Теперь он чувствует потребность подняться над национальной историей какой-либо одной страны и окинуть взором историю человечества. В последний день 1772 года выходит «Vorstellung seiner Universal-Historie» (в русском переводе — «Представление всеобщей истории», 1791 и 1809) — один из первых, если не первый опыт подобного рода в европейской историографии. В рассмотрении хода мировых событий Шлёцер решительно рвёт с европоцентризмом и превалированием политической истории над социально-культурными процессами. Производство финикийцами стекла и внедрение картофеля в Европе для него куда важнее деяний китайских или немецких императоров. Но, может быть, самое важное новшество заключалось в том, что Шлёцер взял за правило считать историческое время от Рождества Христова — в «обе» стороны. И хотя он не ставил под сомнение достоверность «сотворения мира» и библейской хронологии, это сразу превратило чётко структурированную библейскую историю мира в неопределённое прошлое (выражение Ханны Арендт), бездонный колодец, углубляющийся по мере того, как историки стараются зачерпнуть с самого его дна.

«Представление» произвело большое и длительное впечатление на европейскую, в том числе русскую, публику. «Великим зодчим всеобщей истории» спустя десятилетия назовёт его автора молодой Гоголь: «…Эта маленькая книжка принадлежит к числу тех, читая которые, кажется, читаешь целые томы; её можно сравнить с небольшим окошком, к которому приставивши глаз поближе можно увидеть весь мир» («Шлёцер, Миллер и Гердер», 1832).

На университетских лекциях Шлёцера царил аншлаг. Толпы студентов и вольнослушателей набивались в аудиторию[166]

, чтобы послушать его учёные рассуждения о самых разных вещах. «Такие предметы преподавания в других университетах едва известны по имени», — с гордостью мог заявить он. Действительно, где ещё можно было научиться умению различать достоверные известия в газетах от выдумок продажных писак или узнать о выгодах, которые приносят путешествия, и способах путешествовать с пользою для ума?

Особенным успехом пользовались лекции по политике, истории и статистике. «Статистика, — не уставал повторять Шлёцер, — это остановленная на миг история, история — движущаяся статистика». При помощи статистических данных он учил слушателей узнавать силу, слабость и разные отличительные черты государств.

Интерес Шлёцера к документу, к источнику подсказал ему идею об издании журнала преимущественно статистического содержания. Для Европы второй половины XVIII века подобное издание было революционным новшеством.
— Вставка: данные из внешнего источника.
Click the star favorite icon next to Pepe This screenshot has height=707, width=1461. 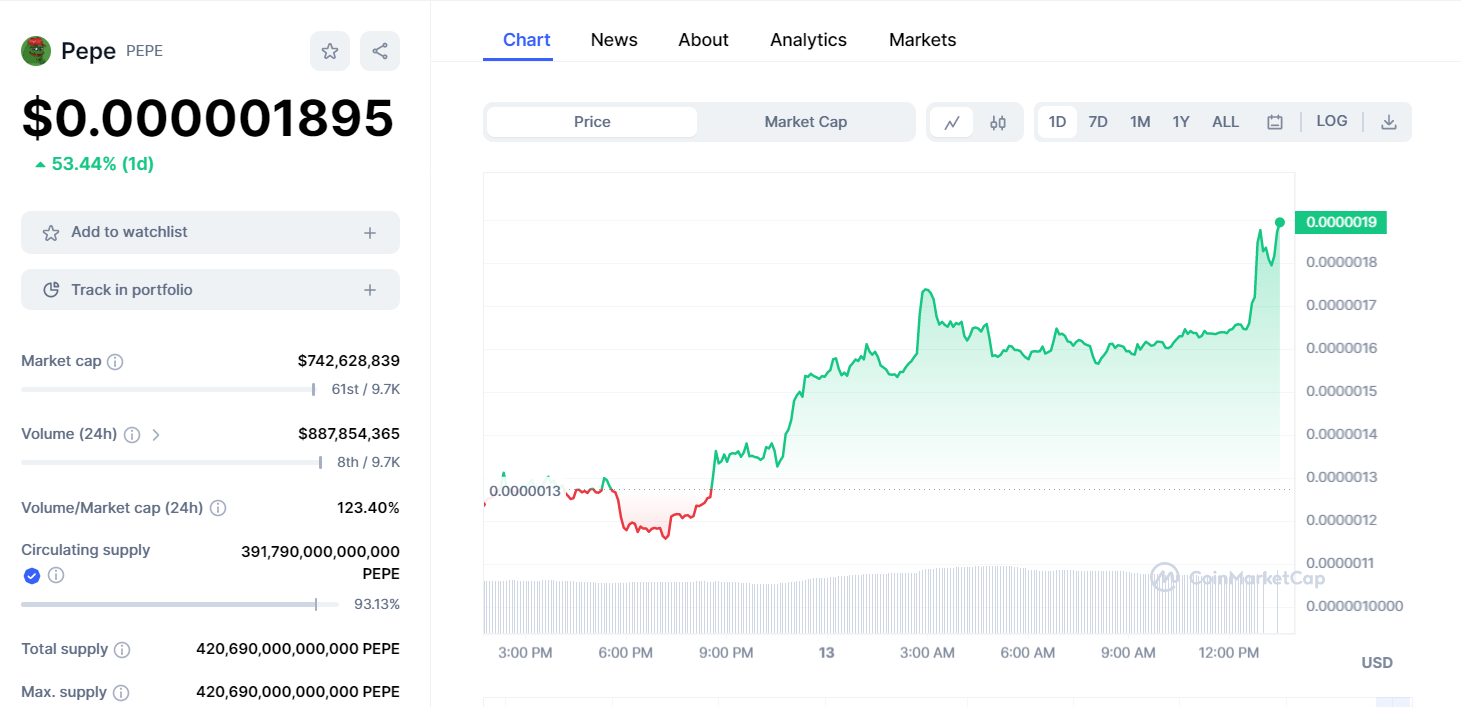tap(330, 51)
В конце 1773 года Шлёцер едет в Париж с целью раздобыть там статистические материалы. Его путь лежит через Страсбург и Нанси. Повсюду он может наблюдать печальные последствия неимоверно долгого правления Людовика XV, продолжавшегося пятьдесят один год, когда произвол властей достиг своего апогея. Даже в Париже, в официальных кругах, он слышит «громкие вздохи и проклятия угнетённой нации — предвестники того, что совершилось пятнадцать лет спустя»[167].
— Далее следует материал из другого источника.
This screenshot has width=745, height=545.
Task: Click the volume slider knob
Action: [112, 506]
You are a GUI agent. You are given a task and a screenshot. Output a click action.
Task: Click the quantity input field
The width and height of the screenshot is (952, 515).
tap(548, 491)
В Париже Шлёцер прожил полтора месяца.

Российский опыт сбора статистических данных приучил его к осторожности, которая, однако, поначалу больше вредила, чем помогала привлечь к делу нужных людей. «Никто не понимал, — вспоминал он, — чего я, собственно, хочу; объяснить максимально толково я не решался, иначе полиция наверняка сочла бы меня шпионом».

Впрочем, скоро он становится вхож в модные салоны, где знакомится с Даламбером, Мабли и другими просвещёнными умами Франции (за исключением Дидро, который на исходе зимы 1774 года выедет из Петербурга, увозя с собой только перстень с пальца Екатерины II, меховую муфту и философские сожаления о том, что «идеи, будучи перенесены из Парижа в Петербург, принимают иной цвет»). Многие из новых знакомых Шлёцера станут корреспондентами его журнала.

В 1775 году Шлёцер рассылает подписчикам первый номер «Историко-политической переписки» (в 1777 году он изменит название журнала на «Новая историко-политическая переписка», а в 1783 году переименует его в «Государственные ведомости»; всего выйдет 72 выпуска).